Entscheidungsstichwort (Thema)
Bindungswirkung eines gerichtlichen Verweisungsbeschlusses
Orientierungssatz
1. Ist der beschrittene Rechtsweg unzulässig, so spricht das Gericht dies nach Anhörung der Parteien von Amts wegen aus und verweist den Rechtstreit nach § 17a Abs. 1 S. 2 GVG zugleich an das zuständige Gericht des zulässigen Rechtswegs. Der Beschluss ist für das Gericht, an das der Rechtstreit verwiesen worden ist, hinsichtlich des Rechtswegs nach Abs. 1 S. 3 bindend.

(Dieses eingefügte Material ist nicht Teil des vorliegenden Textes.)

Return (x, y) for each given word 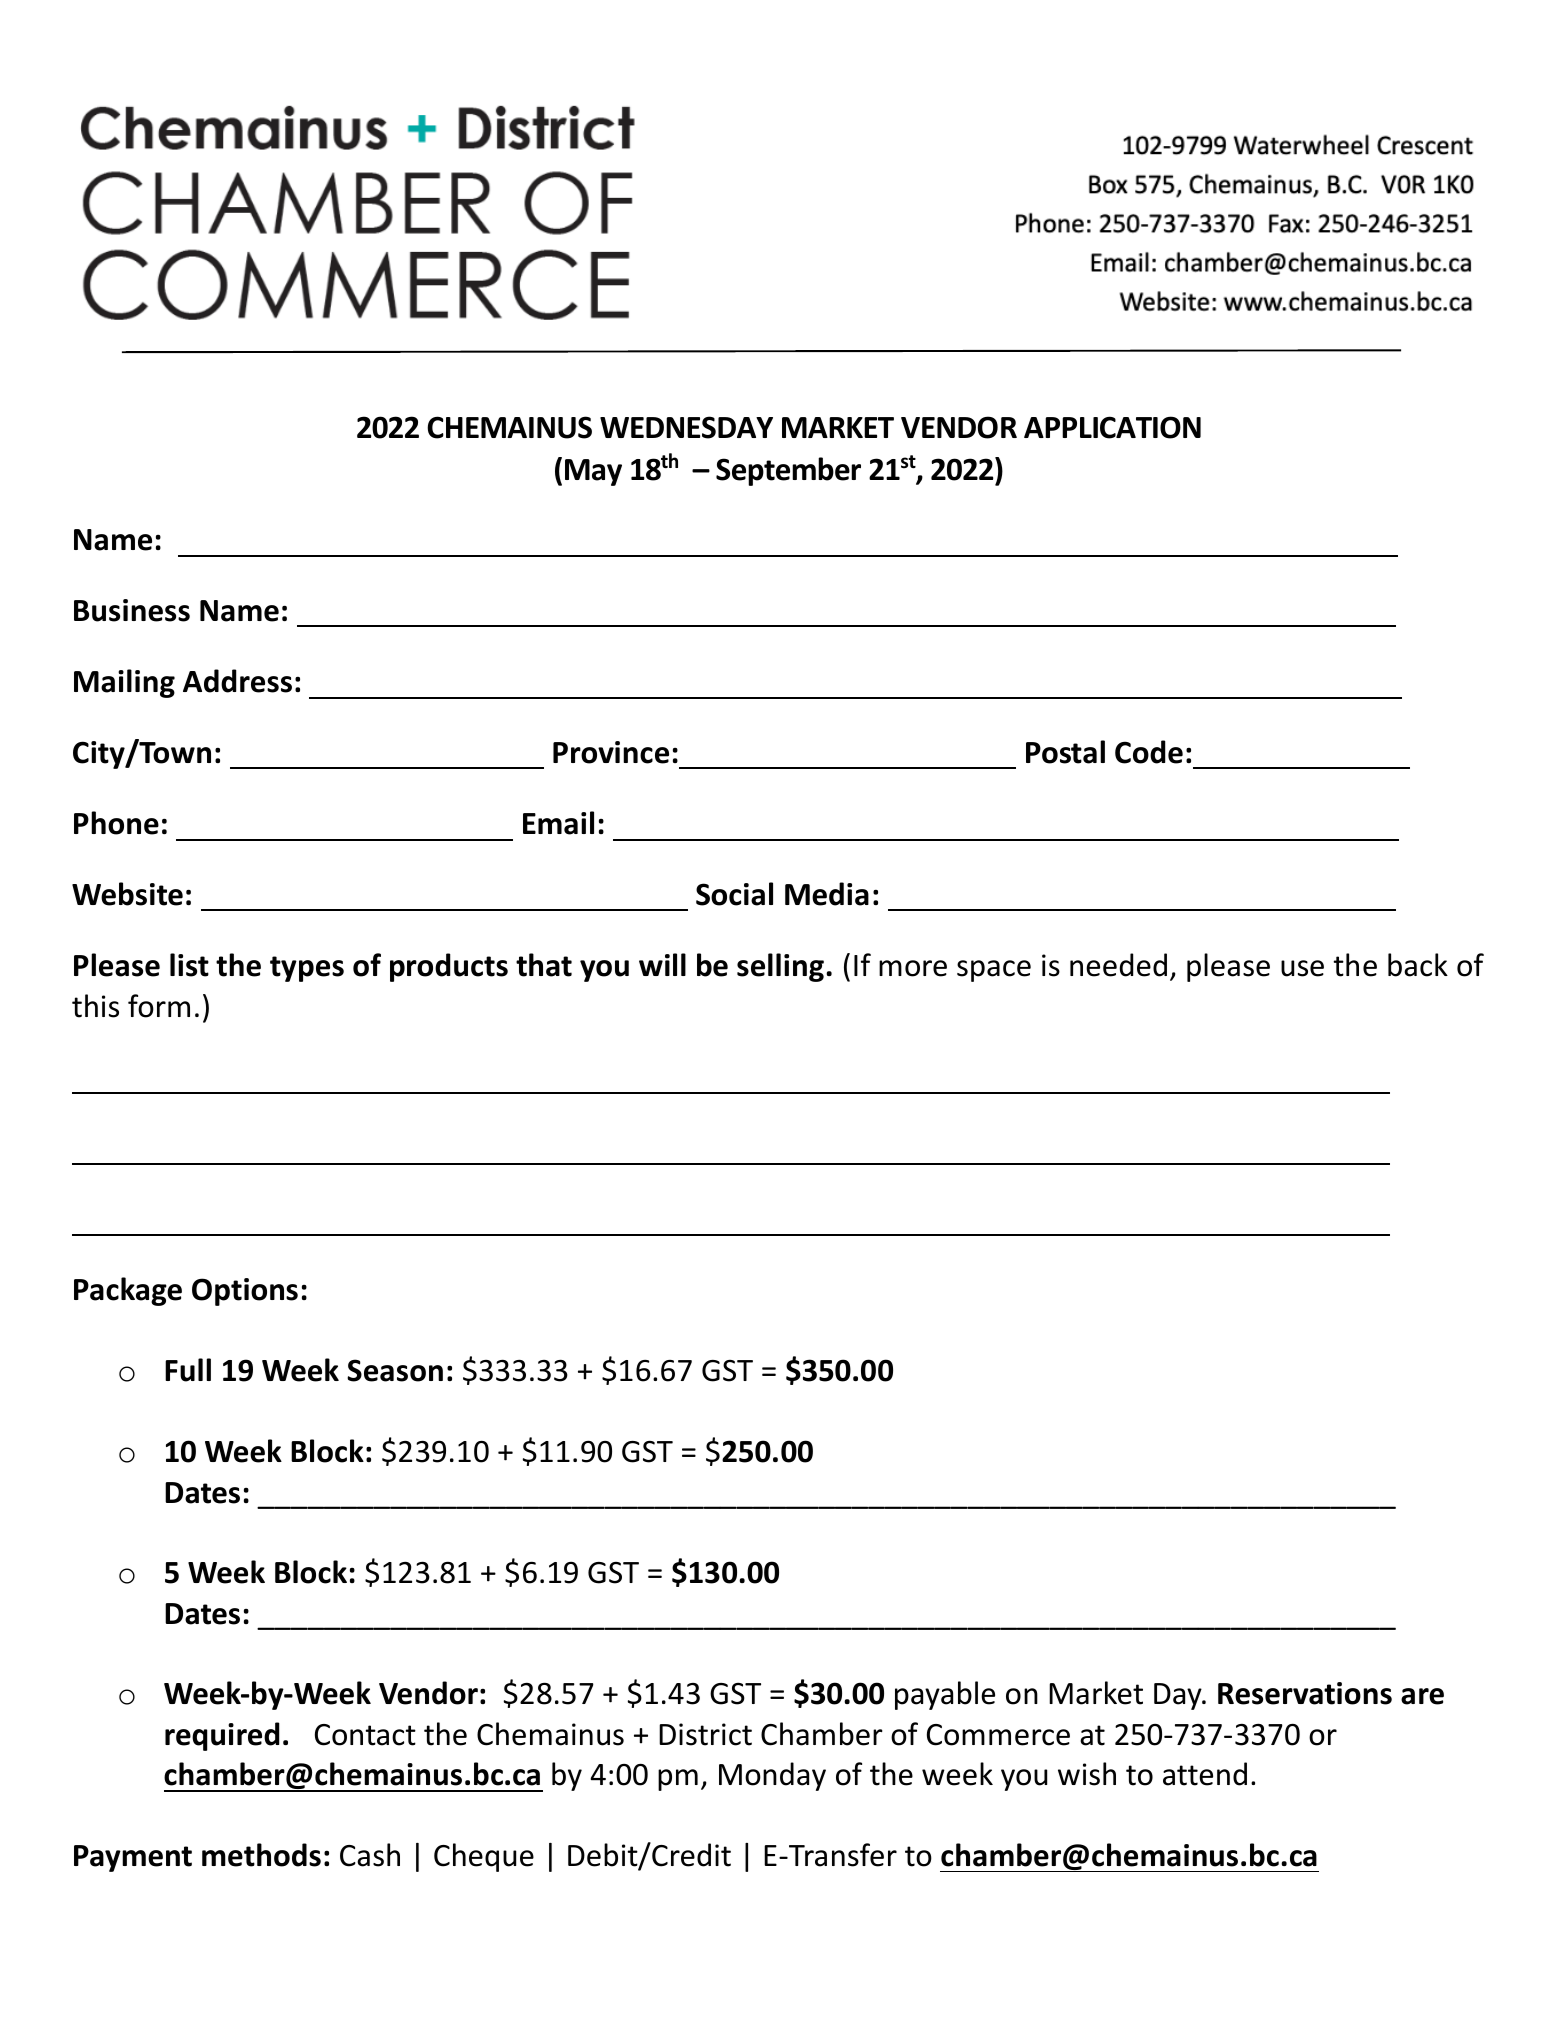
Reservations (1305, 1693)
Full (188, 1370)
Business (132, 610)
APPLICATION (1112, 427)
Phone (116, 823)
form (159, 1006)
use (1302, 968)
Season (395, 1370)
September (788, 471)
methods (261, 1855)
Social (734, 894)
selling (780, 967)
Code (1149, 752)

2. Die Bindungswirkung gilt im Interesse des verfassungsrechtlich zu gewährenden effektiven Rechtsschutzes nach Art. 19 Abs. 4 GG und einer möglichst zügigen sachlichen Entscheidung grundsätzlich und regelmäßig unabhängig von der Verletzung prozessualer oder materiell-rechtlicher Vorschriften.
Normenkette
GVG § 17a Abs. 1 Sätze 2-3, Abs. 2 S. 3, Abs. 4 S. 3; SGG § 172 Abs. 1, § 202; GG Art. 19 Abs. 4, Art. 3 Abs. 1
Tenor
Auf die Beschwerden der Beteiligten wird der Beschluss des Sozialgerichts Cottbus vom 19. Mai 2016 aufgehoben.
Eine weitere Beschwerde zum Bundessozialgericht wird nicht zugelassen.
Gründe
I.
Der Kläger begehrt die Rückzahlung überzahlter Anwaltsvergütung in Höhe von 57,12 € nebst Zinsen von dem als Rechtsanwalt tätigen Kläger.

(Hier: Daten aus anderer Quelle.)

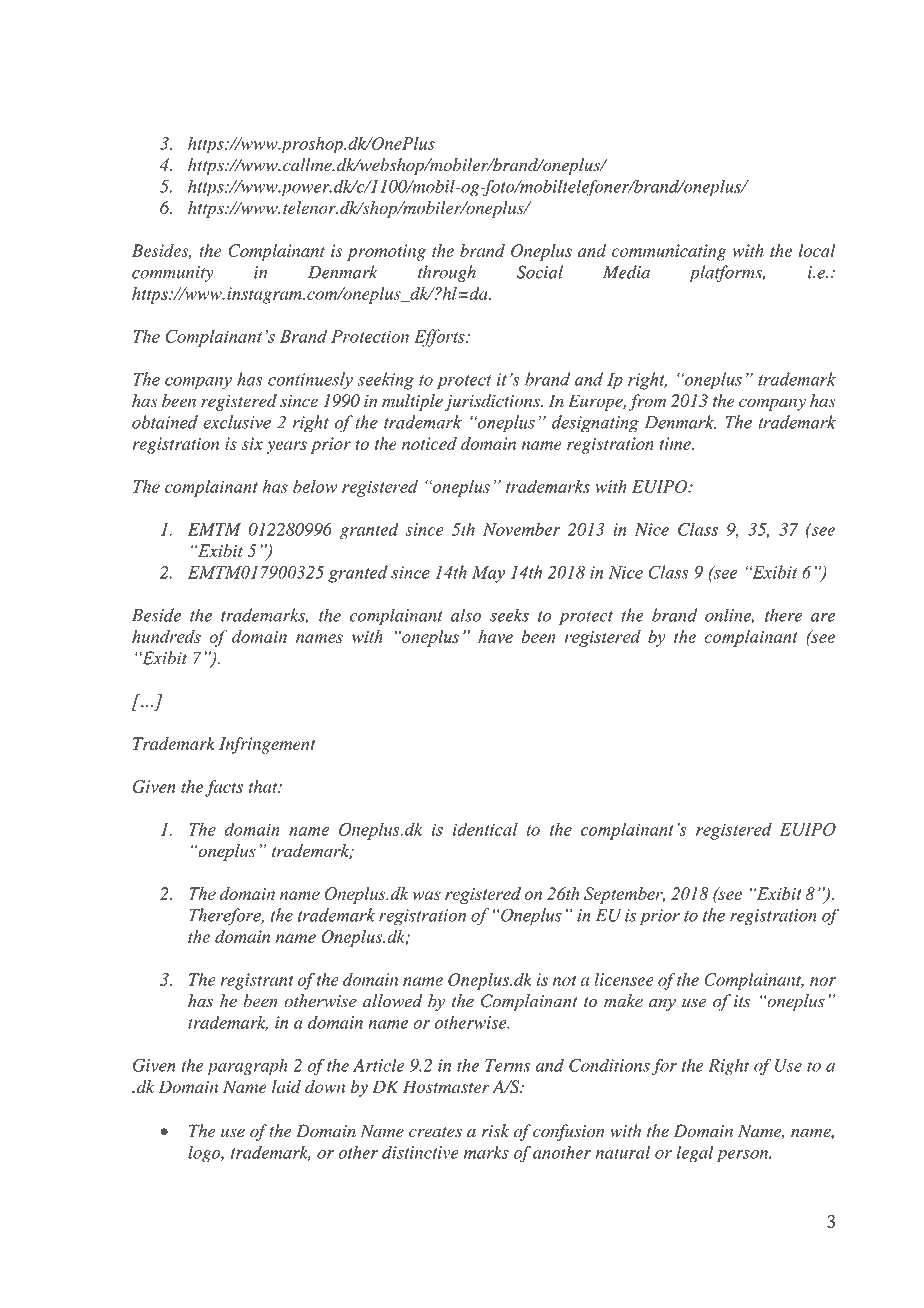 This screenshot has height=1308, width=924. Describe the element at coordinates (676, 443) in the screenshot. I see `time` at that location.
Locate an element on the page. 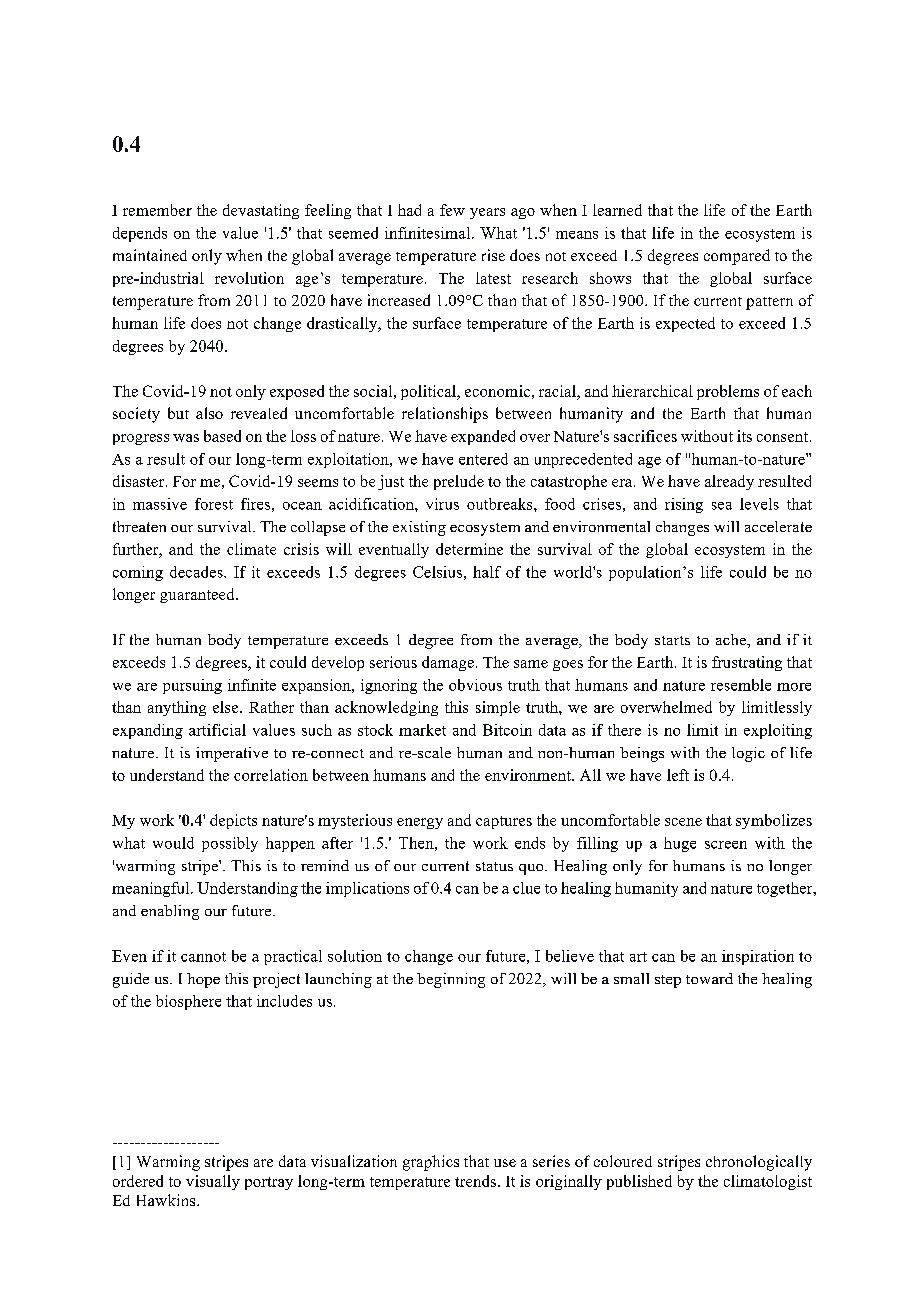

Nach einem Kostengrundanerkenntnis durch den Kläger in dem Verfahren des Sozialgerichts C S beantragte der Beklagte zunächst die Erstattung von Rechtsanwaltsgebühren in Höhe von 166,60 €, später in Höhe von 285,60 €. Mit Kostenfestsetzungsbeschluss des Sozialgerichts C vom 6. Februar 2012 wurden die an dem Beklagten zu erstattenden Kosten auf 114, 24 € nebst 5 % über dem Basiszinssatz festgesetzt. Diesen Betrag zahlte der Kläger an den Beklagten.

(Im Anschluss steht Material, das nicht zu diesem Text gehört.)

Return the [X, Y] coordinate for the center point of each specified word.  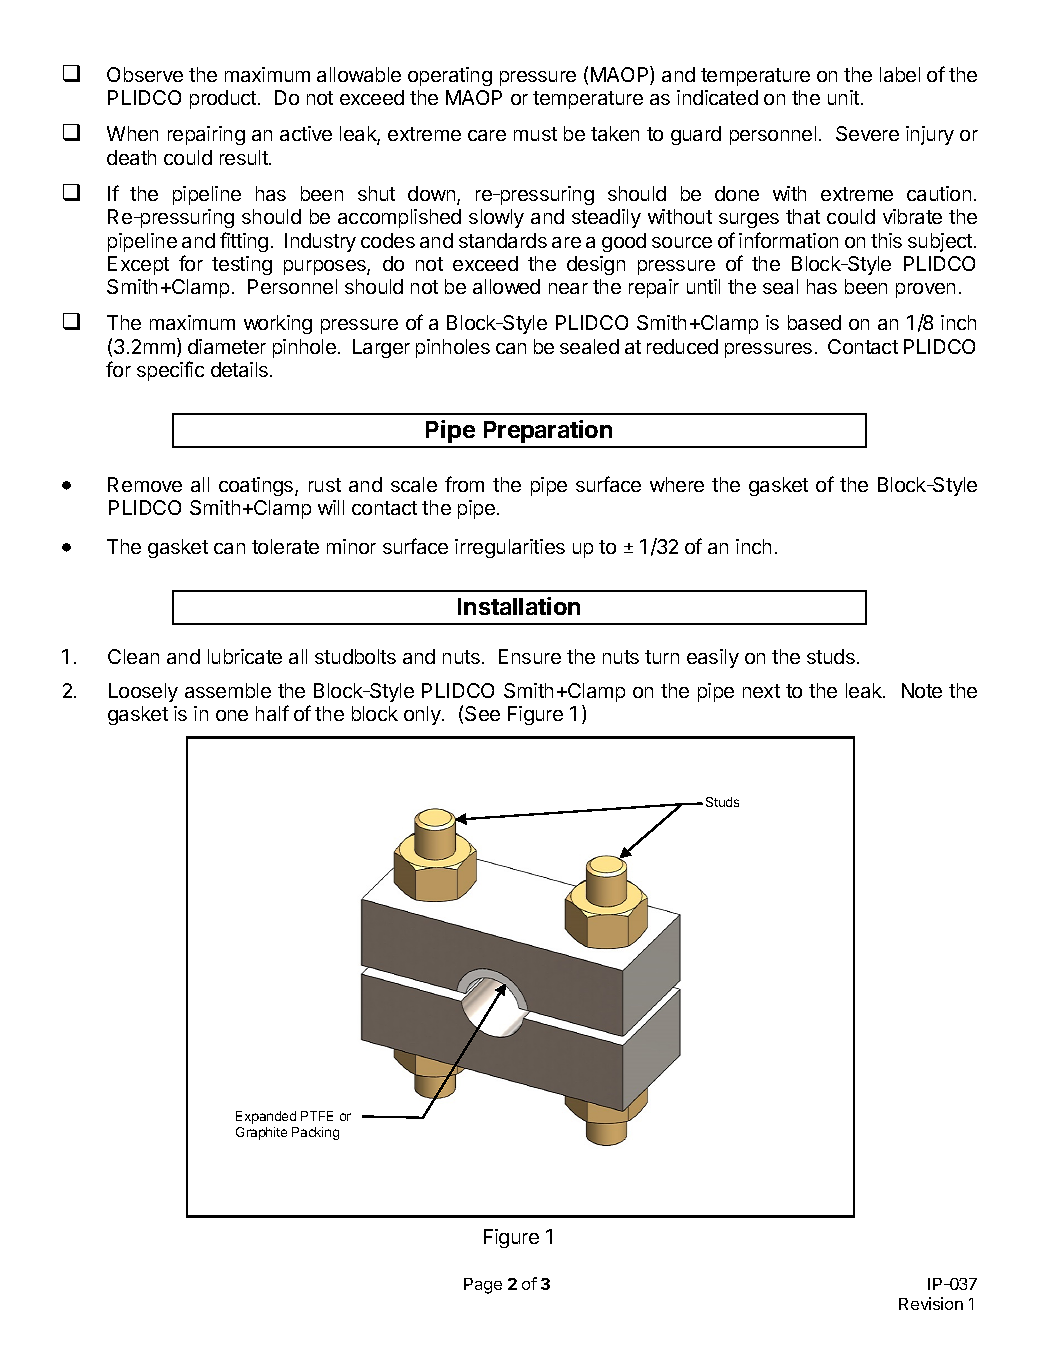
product [224, 99]
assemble [228, 690]
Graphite [261, 1133]
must [535, 134]
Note [922, 690]
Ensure [530, 656]
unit [843, 97]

Nachdem gegen den Kostenfestsetzungsbeschluss vom 6. Februar 2012 sowohl von dem Kläger als auch von dem Beklagten jeweils Erinnerung eingelegt wurde, wurde mit Beschluss des Sozialgerichts Cottbus vom 5. Juli 2012 der Erstattungsbetrag endgültig auf insgesamt 57,12 € festgesetzt.
Anschließend hat der Kläger den Beklagten vergeblich zur Rückzahlung des zu viel gezahlten Erstattungsbetrages in Höhe von 57,12 Euro aufgefordert und schließlich am 18. Dezember 2014 Klage bei dem Amtsgericht L (S) auf Zahlung erhoben.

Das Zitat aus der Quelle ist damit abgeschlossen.